Lawmakers from both parties have noted that some of the Sept. 11 hijackers used the United Arab Emirates as an operational and financial base. In addition, critics contend the UAE was an important transfer point for shipments of smuggled nuclear components sent to Iran, North Korea and Libya by a Pakistani scientist.
They say a port operator complicit in smuggling or terrorism could manipulate manifests and other records to frustrate Homeland Security's already limited scrutiny of shipping containers and slip contraband past U.S. Customs inspectors.
Rep. King and Democratic Sen. Schumer said Tuesday they would introduce emergency legislation to suspend the ports deal. King, chairman of the Homeland Security Committee, said the government "cannot consider approving this contract until a much more thorough investigation takes place on this security matter."
Sen. Susan Collins, R-Maine, and Rep. Jane Harman, D-Calif., said they would introduce a "joint resolution of disapproval" when they returned to Washington next week. Collins heads the Senate Homeland Security and Governmental Affairs Committee, and Harman is the top Democrat on the House Intelligence Committee.
Frist said Congress should have veto authority over such foreign sales, which are reviewed by a secretive U.S. panel that considers security risks of foreign companies buying or investing in American industry.
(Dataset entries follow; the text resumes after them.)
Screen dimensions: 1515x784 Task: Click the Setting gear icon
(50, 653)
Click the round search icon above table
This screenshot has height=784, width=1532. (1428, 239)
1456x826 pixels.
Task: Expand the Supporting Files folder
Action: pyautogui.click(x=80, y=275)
The panel includes representatives from the departments of Treasury, Defense, Justice, Commerce, State and Homeland Security.
Defense Secretary Donald Rumsfeld described the United Arab Emirates as a close ally. "It's a country that's been involved in the global war on terror with us," Rumsfeld said. He added that the United States and the UAE "have very close military-to-miltary relations, as well as political and economic relations."
Separately, Attorney General Alberto Gonzales said port security would not be threatened. "This is not a question about port security," Gonzales said. "This is a question about port operation."